Parameter-Efficient Multi-classification Software Defect Detection Method Based on Pre-trained LLMs
Xuanye Wang,Lu Lu,Zhanyu Yang,Qingyan Tian,Haisha Lin
DOI: https://doi.org/10.1007/s44196-024-00551-3
IF: 2.259
2024-06-20
International Journal of Computational Intelligence Systems
Abstract:Software Defect Detection (SDD) has always been critical to the development life cycle. A stable defect detection system can not only alleviate the workload of software testers but also enhance the overall efficiency of software development. Researchers have recently proposed various artificial intelligence-based SDD methods and achieved significant advancements. However, these methods still exhibit limitations in terms of reliability and usability. Therefore, we introduce MSDD-(IA) 3 , a novel framework leveraging the pre-trained CodeT5+ and (IA) 3 for parameter-efficient multi-classification SDD. This framework constructs a detection model based on pre-trained CodeT5+ to generate code representations while capturing defect-prone features. Considering the high overhead of pre-trained LLMs, we injects (IA) 3 vectors into specific layers, where only these injected parameters are updated to reduce the training cost. Furthermore, leveraging the properties of the pre-trained CodeT5+, we design a novel feature sequence that enriches the input data through the combination of source code with Natural Language (NL)-based expert metrics.

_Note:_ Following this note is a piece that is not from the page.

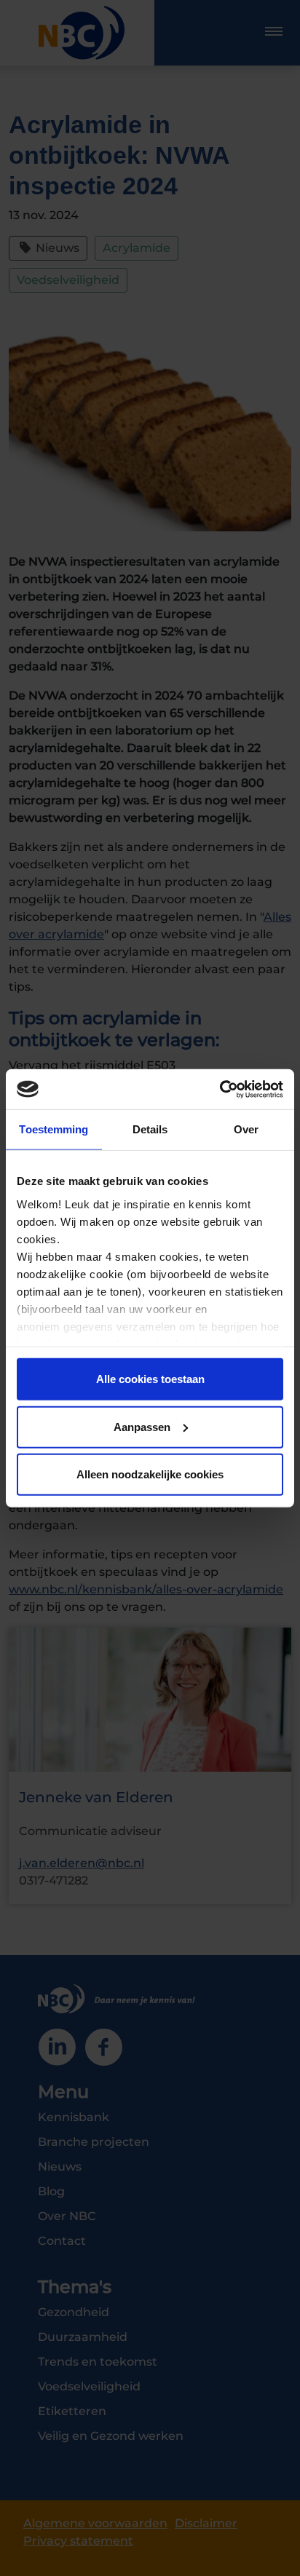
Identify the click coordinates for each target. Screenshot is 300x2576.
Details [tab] (150, 1129)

Our experimental results on 64K real-world Python snippets show that MSDD-(IA) 3 demonstrates superior performance compared to state-of-the-art SDD methods, including PM2-CNN, in terms of F1-weighted, Recall-weighted, Precision-weighted, and Matthews Correlation Coefficient. Notably, the training parameters of MSDD-(IA) 3 are only 0.04% of those of the original CodeT5+. Our experimental data and code can be available at (https://gitee.com/wxyzjp123/msdd-ia3/).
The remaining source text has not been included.